## WHAT NEEDS TO BE DONE
Print the data again, exactly.

::::

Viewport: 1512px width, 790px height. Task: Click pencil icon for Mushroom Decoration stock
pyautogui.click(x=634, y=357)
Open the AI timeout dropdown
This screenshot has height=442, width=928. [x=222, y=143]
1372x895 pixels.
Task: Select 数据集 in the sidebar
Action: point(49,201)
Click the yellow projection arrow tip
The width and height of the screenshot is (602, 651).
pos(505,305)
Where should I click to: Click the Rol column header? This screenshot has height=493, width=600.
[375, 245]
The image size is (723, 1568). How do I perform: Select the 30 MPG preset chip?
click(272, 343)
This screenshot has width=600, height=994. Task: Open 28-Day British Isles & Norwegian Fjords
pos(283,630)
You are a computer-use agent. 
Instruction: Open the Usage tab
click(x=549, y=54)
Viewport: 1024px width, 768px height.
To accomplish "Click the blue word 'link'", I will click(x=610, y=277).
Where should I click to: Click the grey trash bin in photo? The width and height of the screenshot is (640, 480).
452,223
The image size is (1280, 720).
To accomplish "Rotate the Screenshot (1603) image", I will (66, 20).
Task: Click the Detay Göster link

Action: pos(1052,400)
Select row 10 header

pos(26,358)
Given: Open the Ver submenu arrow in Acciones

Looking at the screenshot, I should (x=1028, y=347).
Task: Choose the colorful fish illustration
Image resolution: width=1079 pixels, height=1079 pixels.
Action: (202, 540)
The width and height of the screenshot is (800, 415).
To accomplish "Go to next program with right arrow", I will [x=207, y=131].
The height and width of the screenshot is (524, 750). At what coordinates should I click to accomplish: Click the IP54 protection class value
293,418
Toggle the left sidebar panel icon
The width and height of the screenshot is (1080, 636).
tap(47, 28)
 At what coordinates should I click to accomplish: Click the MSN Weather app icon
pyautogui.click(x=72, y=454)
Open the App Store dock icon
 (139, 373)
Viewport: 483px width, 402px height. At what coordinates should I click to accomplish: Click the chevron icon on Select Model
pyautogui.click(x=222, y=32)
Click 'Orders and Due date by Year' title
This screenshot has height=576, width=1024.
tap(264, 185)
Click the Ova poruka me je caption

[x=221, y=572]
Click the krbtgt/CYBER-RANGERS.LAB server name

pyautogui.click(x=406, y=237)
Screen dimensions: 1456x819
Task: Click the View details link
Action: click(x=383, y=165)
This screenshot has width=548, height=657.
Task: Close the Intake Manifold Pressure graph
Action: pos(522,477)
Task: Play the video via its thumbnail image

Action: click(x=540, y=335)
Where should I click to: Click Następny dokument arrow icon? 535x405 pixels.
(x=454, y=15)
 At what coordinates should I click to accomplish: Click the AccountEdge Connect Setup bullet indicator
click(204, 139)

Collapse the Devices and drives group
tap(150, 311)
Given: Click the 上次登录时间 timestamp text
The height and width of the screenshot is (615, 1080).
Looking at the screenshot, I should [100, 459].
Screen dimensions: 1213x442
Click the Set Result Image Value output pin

::::

## EXERCISE RESPONSE
Viewport: 1512px width, 790px height. Task: Click pencil icon for Mushroom Decoration stock
pyautogui.click(x=634, y=357)
Open the AI timeout dropdown
This screenshot has height=442, width=928. [x=222, y=143]
1372x895 pixels.
Task: Select 数据集 in the sidebar
Action: point(49,201)
Click the yellow projection arrow tip
The width and height of the screenshot is (602, 651).
pos(505,305)
Where should I click to: Click the Rol column header? This screenshot has height=493, width=600.
[375, 245]
The image size is (723, 1568). How do I perform: Select the 30 MPG preset chip?
click(272, 343)
This screenshot has width=600, height=994. Task: Open 28-Day British Isles & Norwegian Fjords
pos(283,630)
You are a computer-use agent. 
Instruction: Open the Usage tab
click(x=549, y=54)
Viewport: 1024px width, 768px height.
To accomplish "Click the blue word 'link'", I will click(x=610, y=277).
Where should I click to: Click the grey trash bin in photo? The width and height of the screenshot is (640, 480).
452,223
The image size is (1280, 720).
To accomplish "Rotate the Screenshot (1603) image", I will (66, 20).
Task: Click the Detay Göster link

Action: pos(1052,400)
Select row 10 header

pos(26,358)
Given: Open the Ver submenu arrow in Acciones

Looking at the screenshot, I should (x=1028, y=347).
Task: Choose the colorful fish illustration
Image resolution: width=1079 pixels, height=1079 pixels.
Action: (202, 540)
The width and height of the screenshot is (800, 415).
To accomplish "Go to next program with right arrow", I will [x=207, y=131].
The height and width of the screenshot is (524, 750). At what coordinates should I click to accomplish: Click the IP54 protection class value
293,418
Toggle the left sidebar panel icon
The width and height of the screenshot is (1080, 636).
tap(47, 28)
 At what coordinates should I click to accomplish: Click the MSN Weather app icon
pyautogui.click(x=72, y=454)
Open the App Store dock icon
 (139, 373)
Viewport: 483px width, 402px height. At what coordinates should I click to accomplish: Click the chevron icon on Select Model
pyautogui.click(x=222, y=32)
Click 'Orders and Due date by Year' title
This screenshot has height=576, width=1024.
tap(264, 185)
Click the Ova poruka me je caption

[x=221, y=572]
Click the krbtgt/CYBER-RANGERS.LAB server name

pyautogui.click(x=406, y=237)
Screen dimensions: 1456x819
Task: Click the View details link
Action: click(x=383, y=165)
This screenshot has width=548, height=657.
Task: Close the Intake Manifold Pressure graph
Action: pos(522,477)
Task: Play the video via its thumbnail image

Action: click(x=540, y=335)
Where should I click to: Click Następny dokument arrow icon? 535x405 pixels.
(x=454, y=15)
 At what coordinates should I click to accomplish: Click the AccountEdge Connect Setup bullet indicator
click(204, 139)

Collapse the Devices and drives group
tap(150, 311)
Given: Click the 上次登录时间 timestamp text
The height and width of the screenshot is (615, 1080).
Looking at the screenshot, I should [100, 459].
Screen dimensions: 1213x442
Click the Set Result Image Value output pin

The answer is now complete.